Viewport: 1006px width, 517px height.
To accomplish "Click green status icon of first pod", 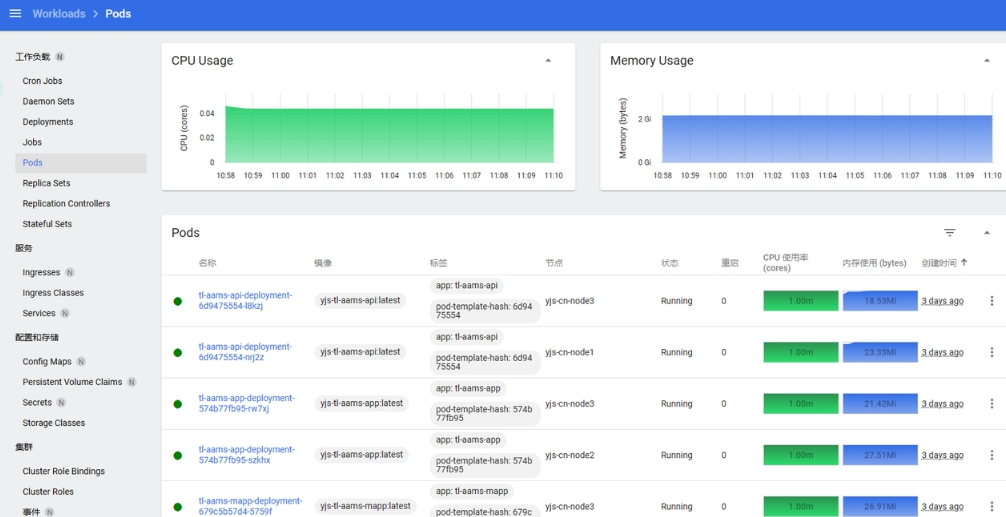I will (178, 301).
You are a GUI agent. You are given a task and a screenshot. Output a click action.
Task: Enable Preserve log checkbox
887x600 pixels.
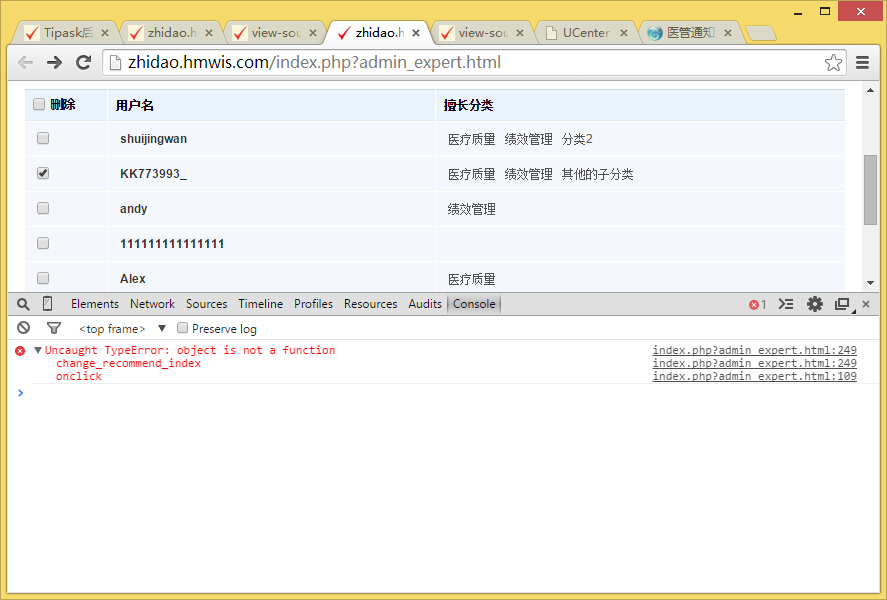click(x=183, y=328)
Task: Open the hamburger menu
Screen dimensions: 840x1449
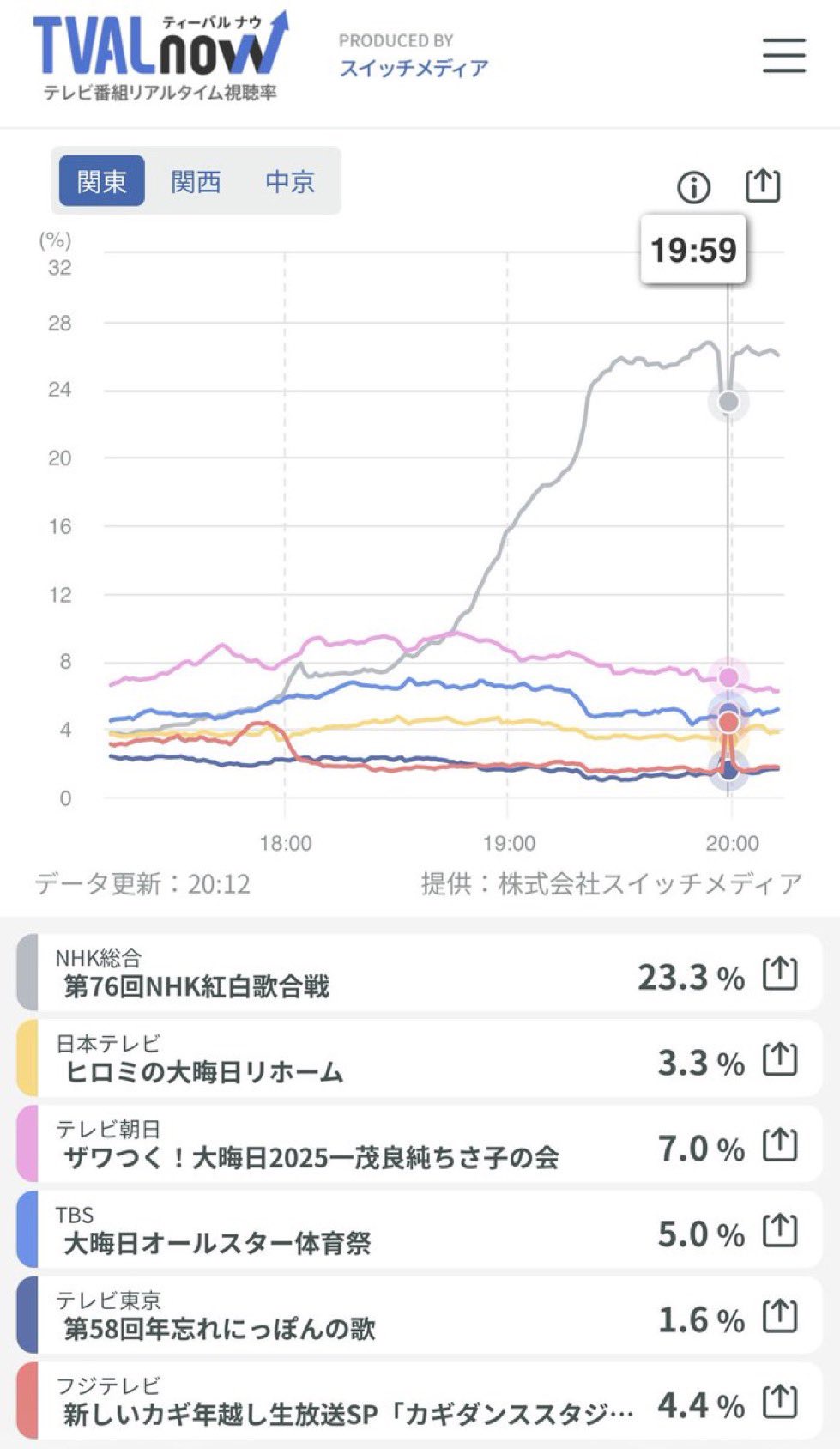Action: click(784, 56)
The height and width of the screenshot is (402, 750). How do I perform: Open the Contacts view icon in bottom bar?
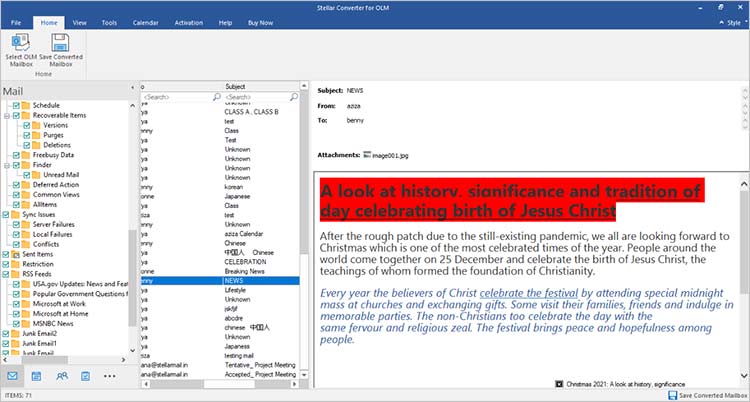tap(62, 375)
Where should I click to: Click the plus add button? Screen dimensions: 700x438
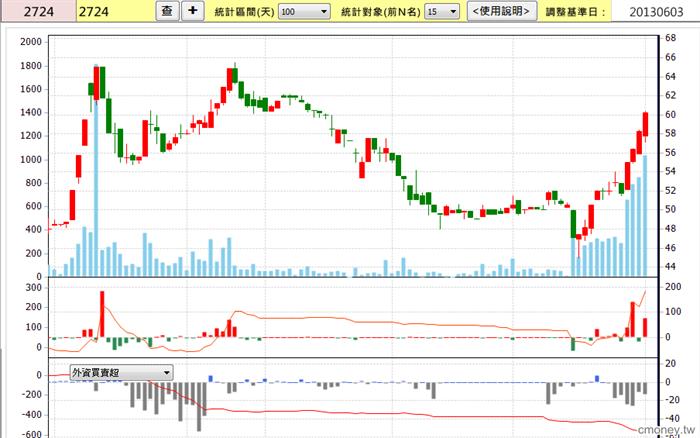click(192, 11)
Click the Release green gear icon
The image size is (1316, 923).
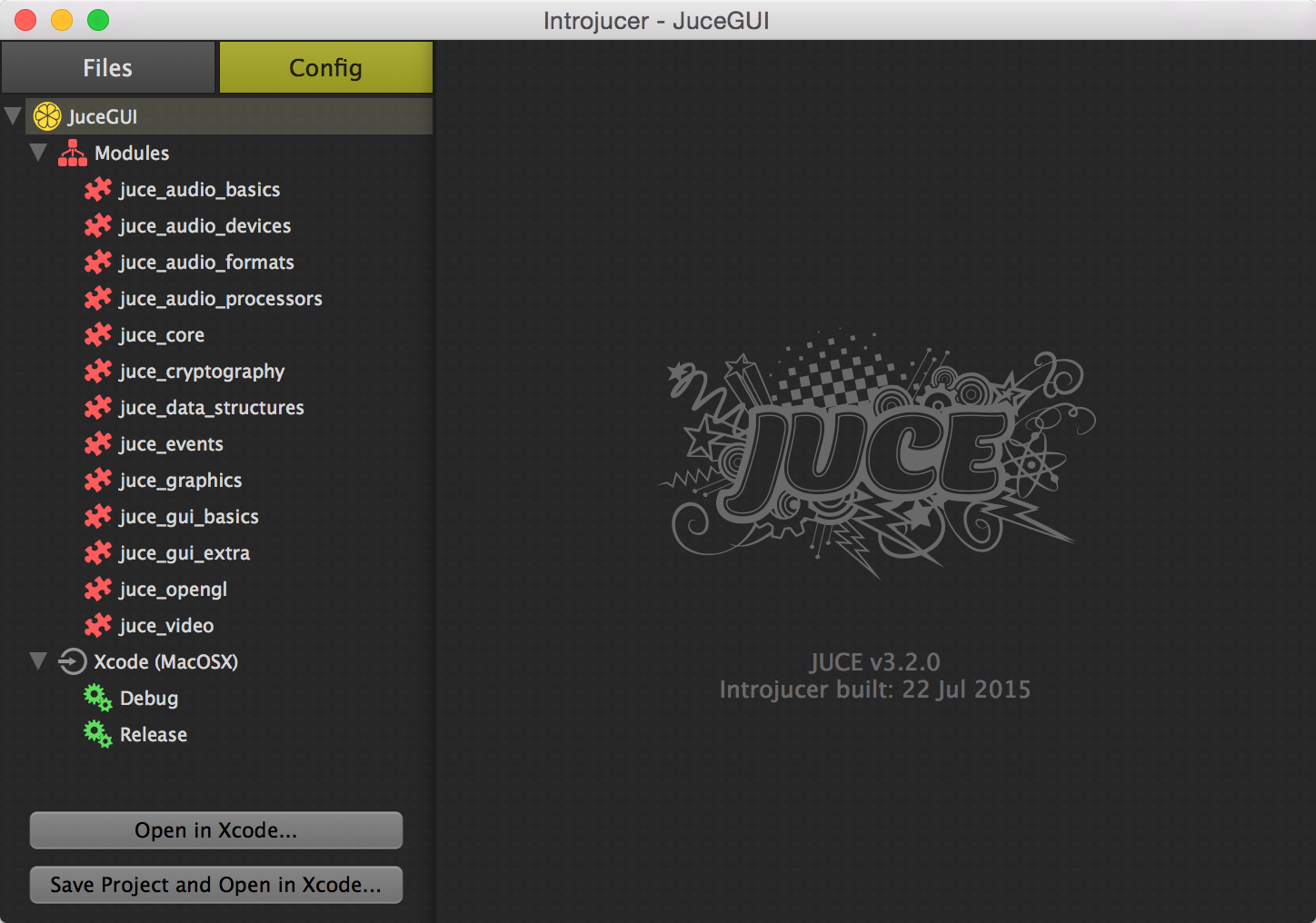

• **GOAL OF THE EXERCISE**
The lines to retype begin with the one containing "Click the Release green gear icon" and end with the last line of the records. Reproduce them exactly and omit the pictures.

• **SOLUTION TO THE EXERCISE**
Click the Release green gear icon
The image size is (1316, 923).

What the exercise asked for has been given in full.